The investigators also hope this information will help be useful in learning best practices
for providing health care to people living with HIV.
This study will recruit a total of 30 participants, 20 for the intervention and 10 for the
usual care group. Participants will be recruited through bridge counselors at the partnering
clinic, whose roles and responsibilities consist of finding and reaching out to patients who
have been out of HIV care in an attempt to get them reengaged.

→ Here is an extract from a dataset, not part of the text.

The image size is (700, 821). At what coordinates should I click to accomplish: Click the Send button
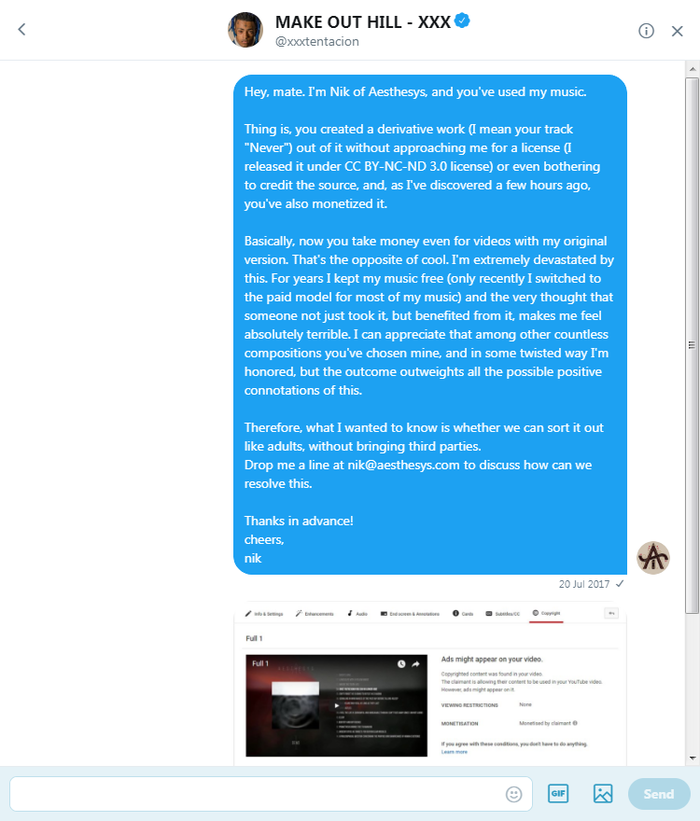[x=659, y=794]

Participants will have up to 5 study visits that are between 1- 4 weeks apart. Each visit
will last about 1 to 1.5 hours. Participants will also be asked to participate in two in
depth interview: a baseline interview at the start of the study that will ask questions about
each participant's experience with their past clinic visits and an exit interview at the end
of the study regarding their experience participating in the HIV mobile treatment program
(Project RAMP). The pre-intervention visit (Visit 0) includes the first interview, providing
some brief information about you, a urine pregnancy test for participants who are female, and
a brief meeting with a financial technician who will help participants complete their
insurance information. Intervention Visit 1 will include a nurse from the partnering clinic
administering the video educational intervention, HIV medication adherence counseling, a
health history form, blood draws for standard reengagement labs (CD4 count, HIV viral load,
comprehensive metabolic panel, complete blood count with differential, rapid plasma reagin
and HIV genotype). Specimens from these visits will be delivered to partnering clinic for
analysis. Notes from the mobile visit will be shared with the study PI, who will in term
communicate these notes with the assigned clinic provider of each participant. Visits 2-4
will include a study nurse conducting additional blood draws if recommended by their assigned
provider, and a review of adherence counseling and health history forms.
At the end of each intervention visit, participants will be if they would like to make an in
person clinic appointment. Those who decline at the end of intervention Visits 1-3 will be
offered an additional field visit appointment. Those who decline an in person clinic
appointment at the end of Visit 4 will move on to completing the exit interview in person at
this time and will complete the study following the exit interview. Participants who schedule
a clinic appointment will have their exit interview in person or via phone within 3 months of
their clinic visit. All participants will be follow up to 6 months after their last study
visit to to access their viral load, if this information is available.